* Begin TEXT SEGMENT *
Patent Application
20240063473
This disclosure relates generally shielding battery arrays from thermal energy and, more particularly, to shielding a lower tier battery array.
Electrified vehicles differ from conventional motor vehicles because electrified vehicles are selectively driven using one or more electric machines powered by a traction battery. The electric machines can drive the electrified vehicles instead of, or in addition to, an internal combustion engine. Example electrified vehicles include hybrid electric vehicles (HEVs), plug-in hybrid electric vehicles (PHEVs), fuel cell vehicles (FCVs), and battery electric vehicles (BEVs).
In some aspects, the techniques described herein relate to a traction battery assembly, including: a thermal exchange plate; a battery array disposed on the thermal exchange plate; an enclosure structure supporting the battery array and the thermal exchange plate; and a thermal barrier sandwiched between the thermal exchange plate and the enclosure structure.
In some aspects, the techniques described herein relate to a traction battery assembly, wherein the thermal barrier is in direct contact with the thermal exchange plate.
In some aspects, the techniques described herein relate to a traction battery assembly, wherein the thermal barrier includes a pocket that receives the thermal exchange plate such that the thermal barrier interfaces directly with a plurality of sides of the thermal exchange plate.
In some aspects, the techniques described herein relate to a traction battery assembly, wherein the enclosure structure is an enclosure mid-tray.
In some aspects, the techniques described herein relate to a traction battery assembly, wherein the battery array is an upper tier battery array.
In some aspects, the techniques described herein relate to a traction battery assembly, wherein the enclosure structure is an enclosure tray.
In some aspects, the techniques described herein relate to a traction battery assembly, wherein the battery array is a lower tier battery array.
In some aspects, the techniques described herein relate to a traction battery assembly, wherein the thermal barrier includes an intumescent.
In some aspects, the techniques described herein relate to a traction battery assembly, wherein the thermal barrier further including an aerogel 1 having an endothermic filler.
In some aspects, the techniques described herein relate to a traction battery assembly, further including a plurality of mechanical fasteners that fasten the thermal barrier to the thermal exchange plate.
In some aspects, the techniques described herein relate to a traction battery assembly, wherein the plurality of mechanical fasteners include a plurality of rivets.
In some aspects, the techniques described herein relate to a traction battery assembly, wherein the thermal barrier is adhesively secured to the thermal exchange plate.
In some aspects, the techniques described herein relate to a traction battery assembly, including: an upper tier thermal exchange plate at least one upper tier battery array disposed on the upper tier thermal exchange plate; a lower tier thermal exchange plate; at least one lower tier battery array, the lower tier battery array disposed on the lower tier thermal exchange plate; an enclosure mid-tray supporting the upper tier thermal exchange plate and the at least one upper tier battery array at a position that is vertically above the lower tier thermal exchange plate and the lower tier battery array; an enclosure tray supporting the lower tier thermal exchanger plate and the at least one lower tier battery array; and an upper tier thermal barrier sandwiched between the upper tier thermal exchange plate and the enclosure mid-tray.
* End TEXT SEGMENT *
* Begin STORED DATA *
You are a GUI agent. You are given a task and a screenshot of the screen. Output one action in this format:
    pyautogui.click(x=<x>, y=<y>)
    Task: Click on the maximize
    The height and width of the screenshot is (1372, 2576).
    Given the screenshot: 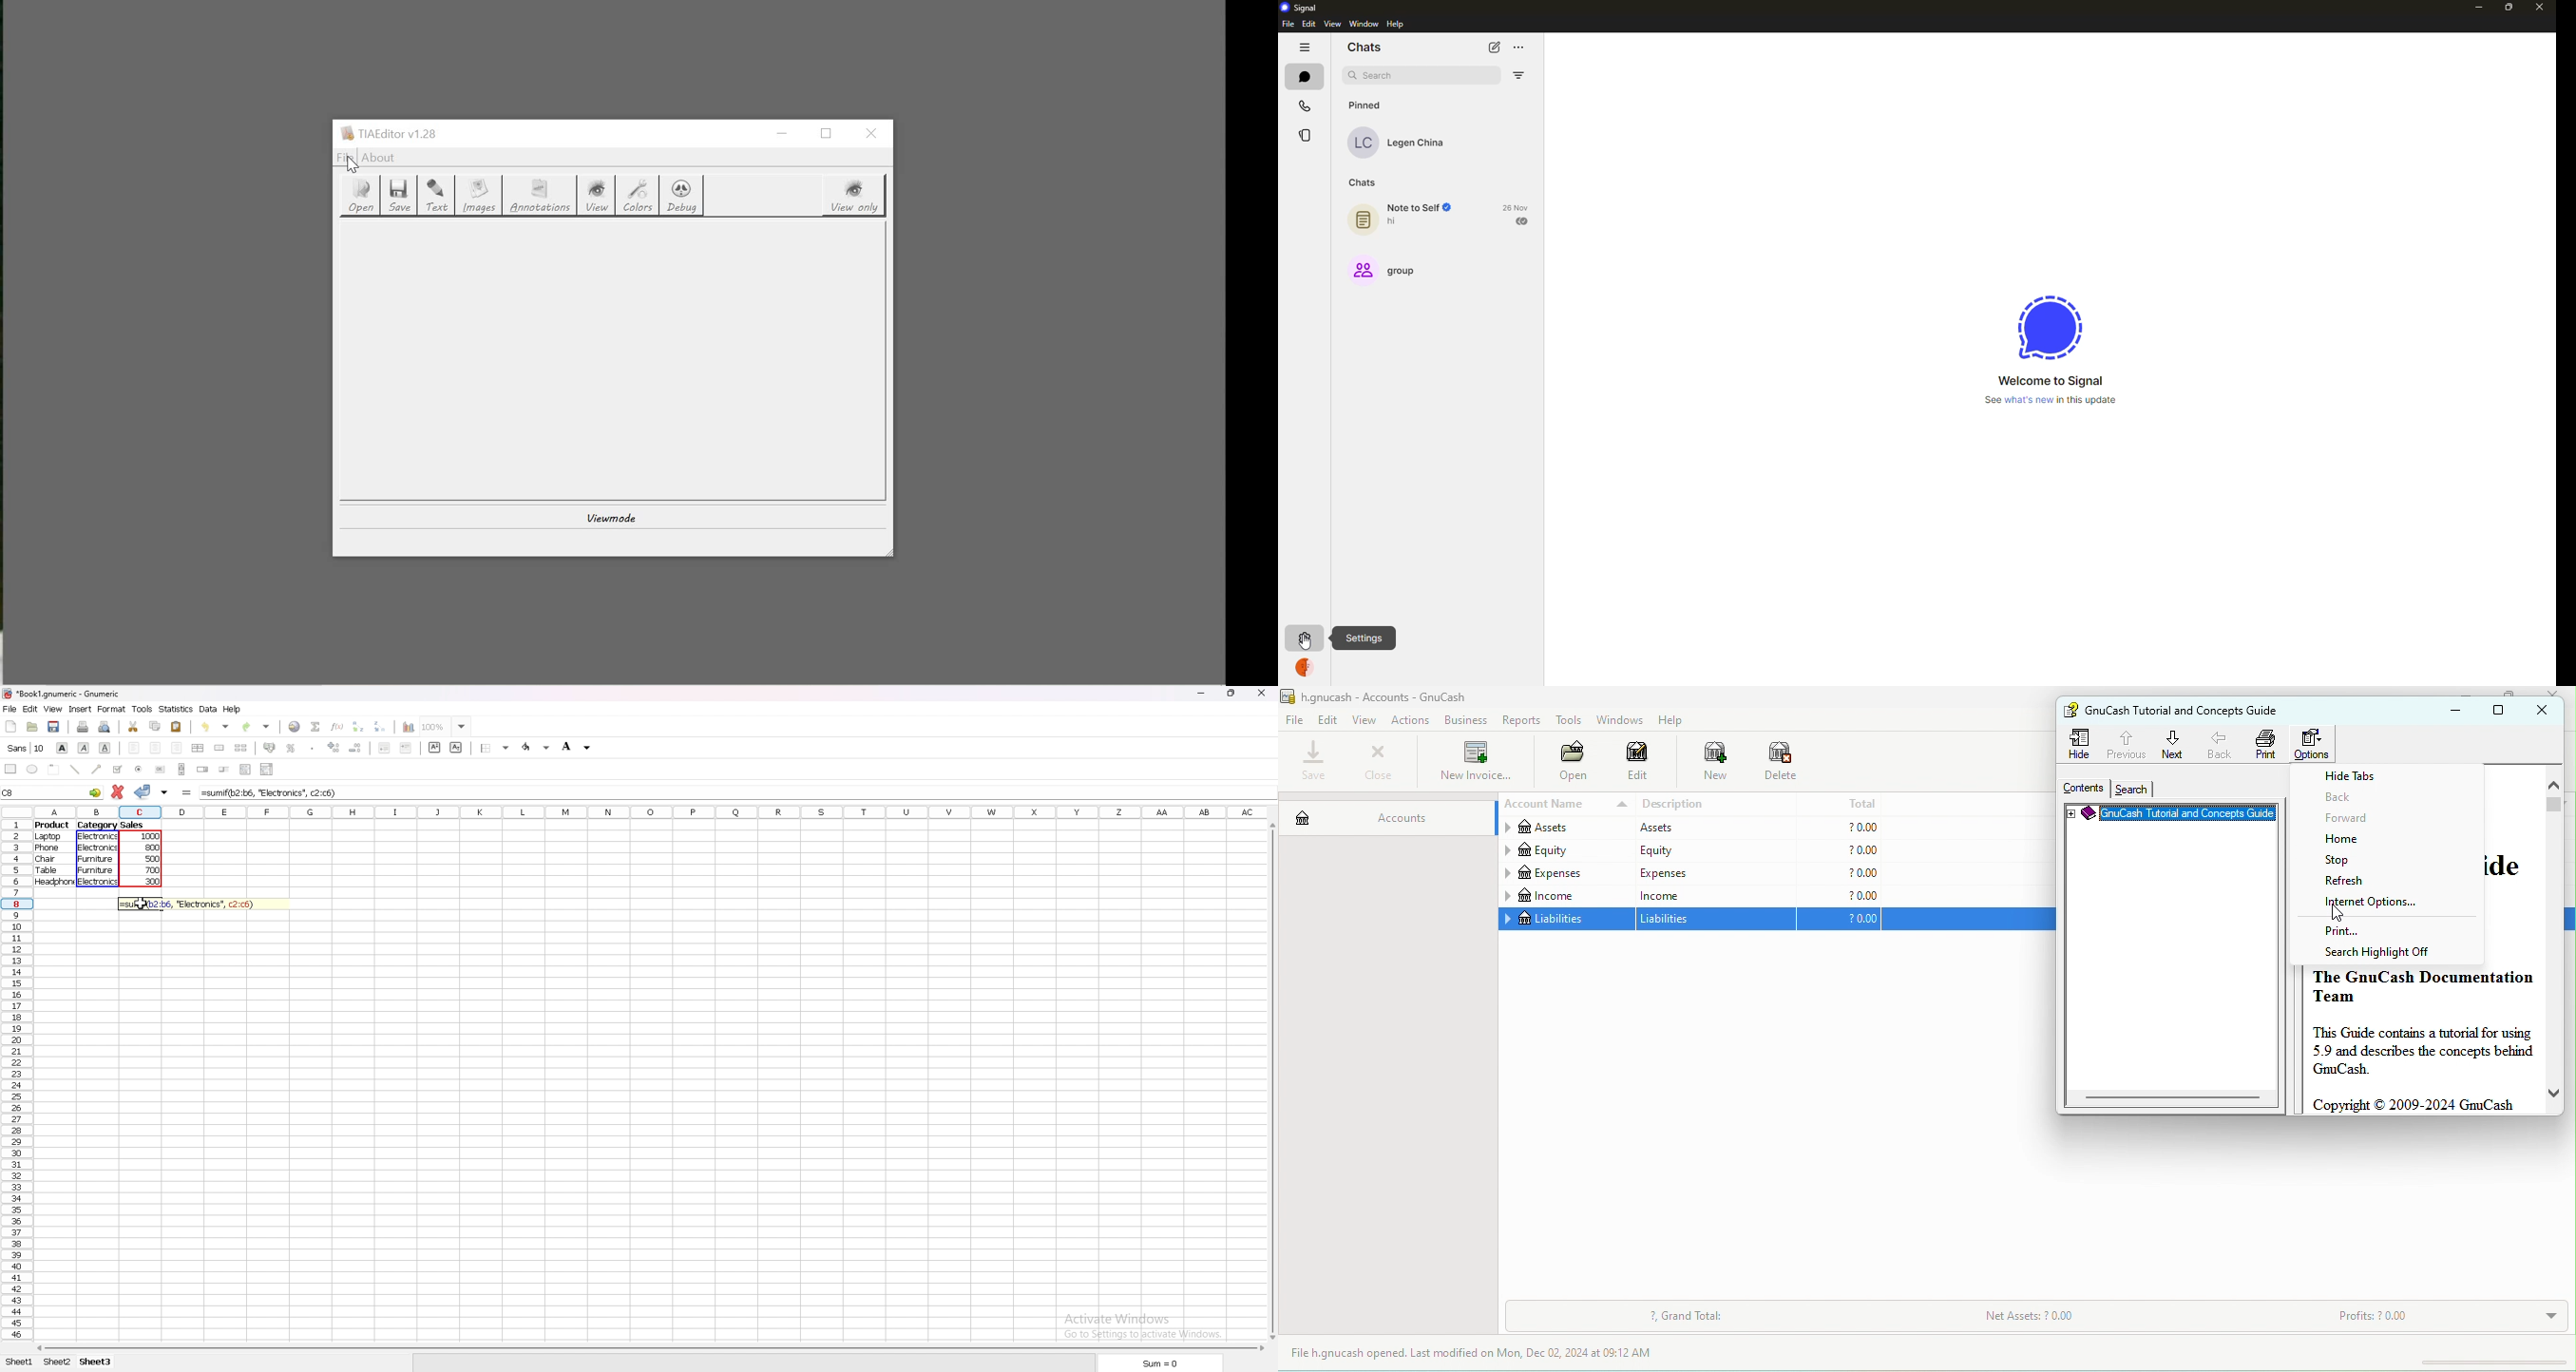 What is the action you would take?
    pyautogui.click(x=2502, y=711)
* End STORED DATA *
* [REQUIRED TASK]: Reproduce the stretch of the traction battery patent text above from "Electrified vehicles differ" through "electric vehicles (BEVs).".

* [CORRECT RESPONSE]:
Electrified vehicles differ from conventional motor vehicles because electrified vehicles are selectively driven using one or more electric machines powered by a traction battery. The electric machines can drive the electrified vehicles instead of, or in addition to, an internal combustion engine. Example electrified vehicles include hybrid electric vehicles (HEVs), plug-in hybrid electric vehicles (PHEVs), fuel cell vehicles (FCVs), and battery electric vehicles (BEVs).